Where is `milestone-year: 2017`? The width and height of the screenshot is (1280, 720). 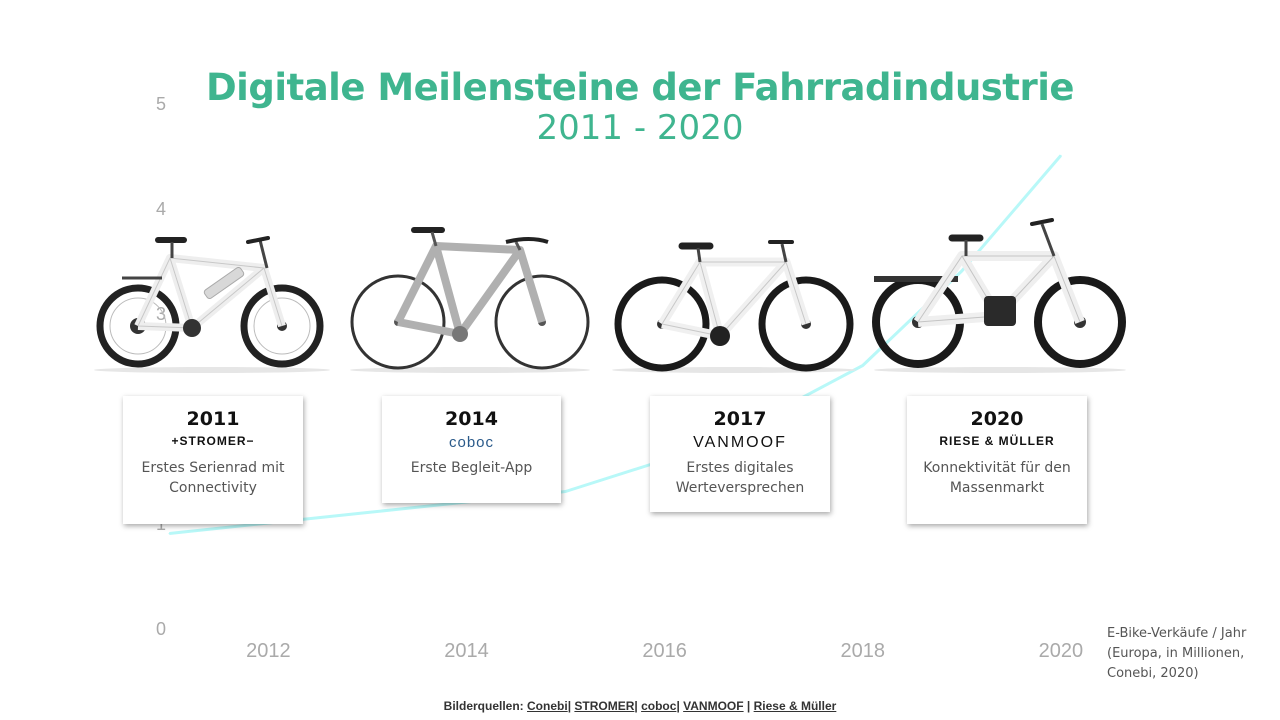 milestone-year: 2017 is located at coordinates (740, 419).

________________________

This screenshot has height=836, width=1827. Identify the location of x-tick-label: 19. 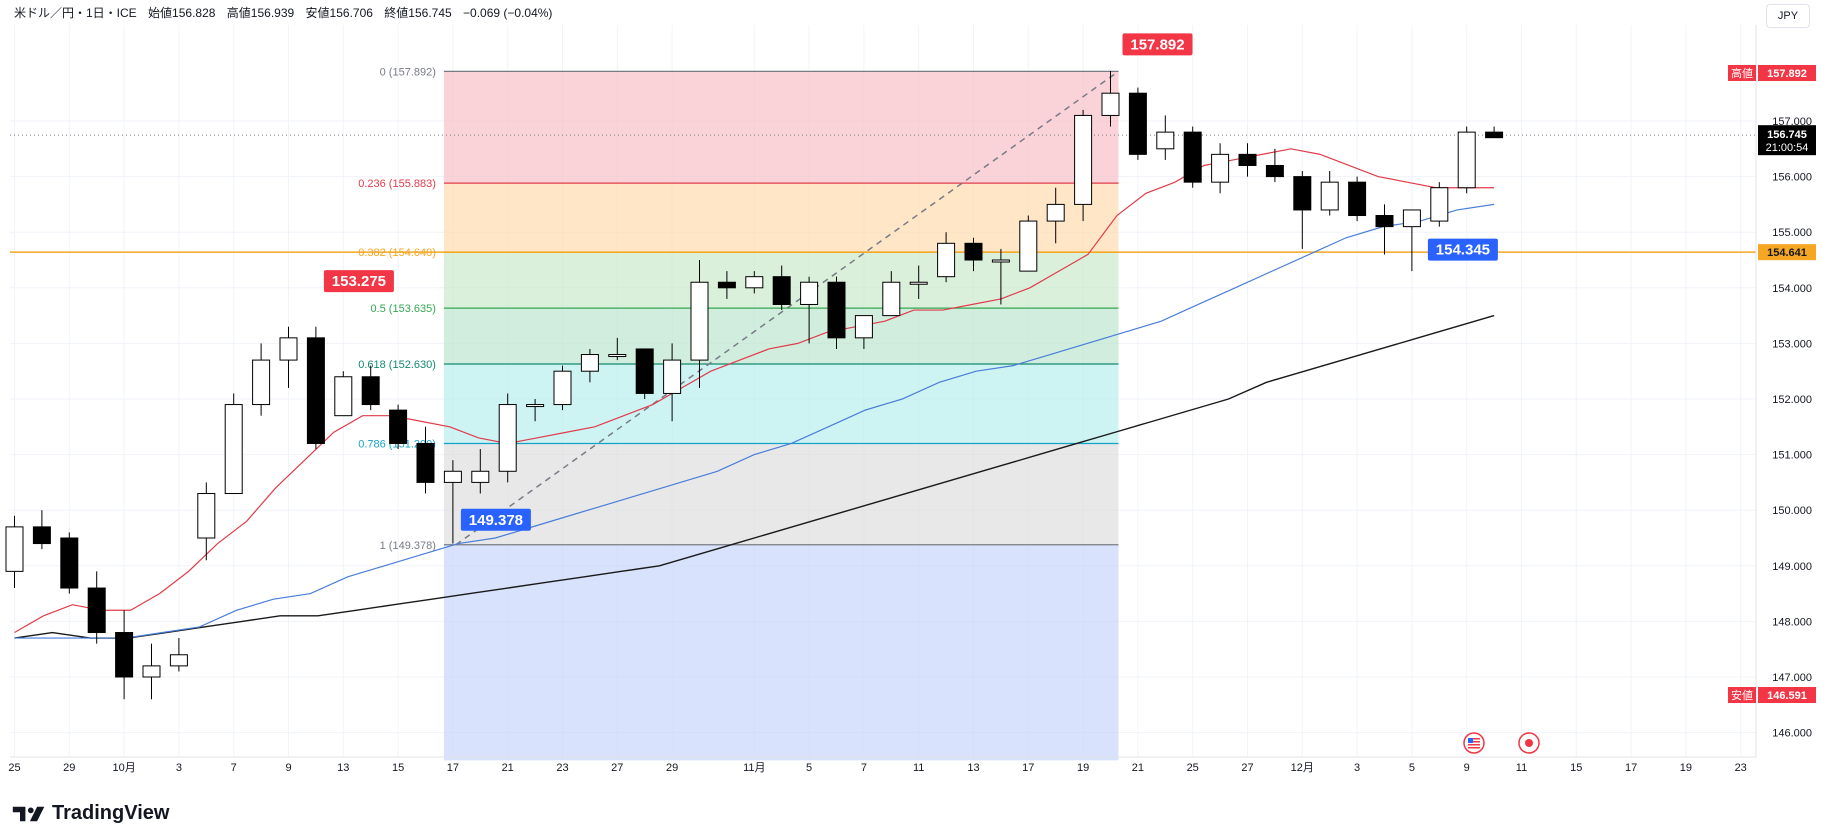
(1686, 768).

________________________

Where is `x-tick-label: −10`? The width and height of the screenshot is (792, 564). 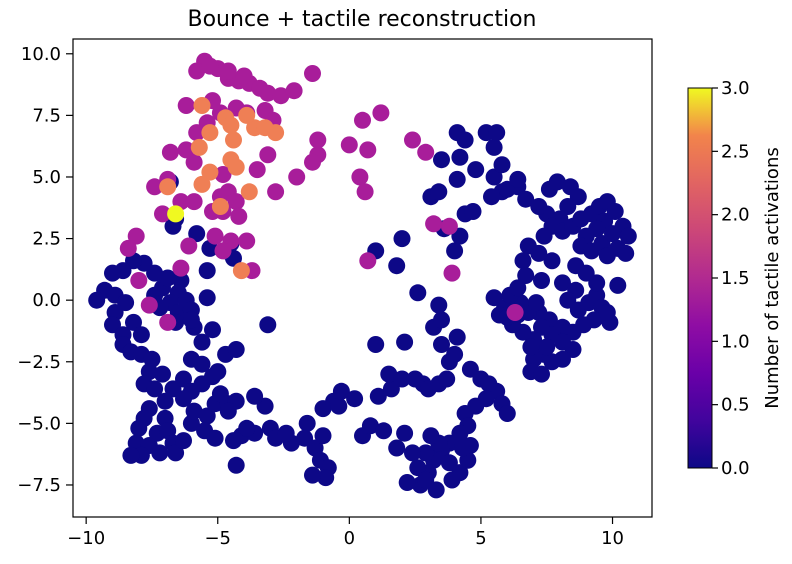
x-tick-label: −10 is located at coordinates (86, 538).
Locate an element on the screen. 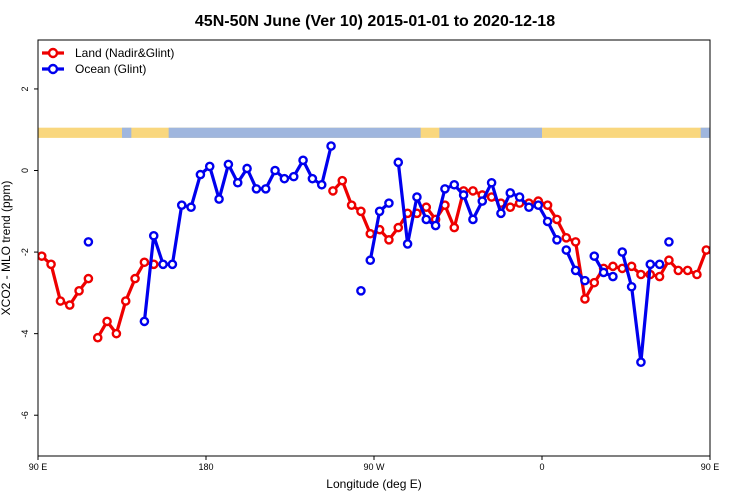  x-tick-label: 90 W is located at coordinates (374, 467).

________________________

> [Task requirements] Copy the lines word for word, starting at the line that contains "This screenshot has" and ending after the line that contains "(1686, 768).". Omit the pictures.

> [Response area]
This screenshot has height=836, width=1827. Identify the location of x-tick-label: 19. 
(1686, 768).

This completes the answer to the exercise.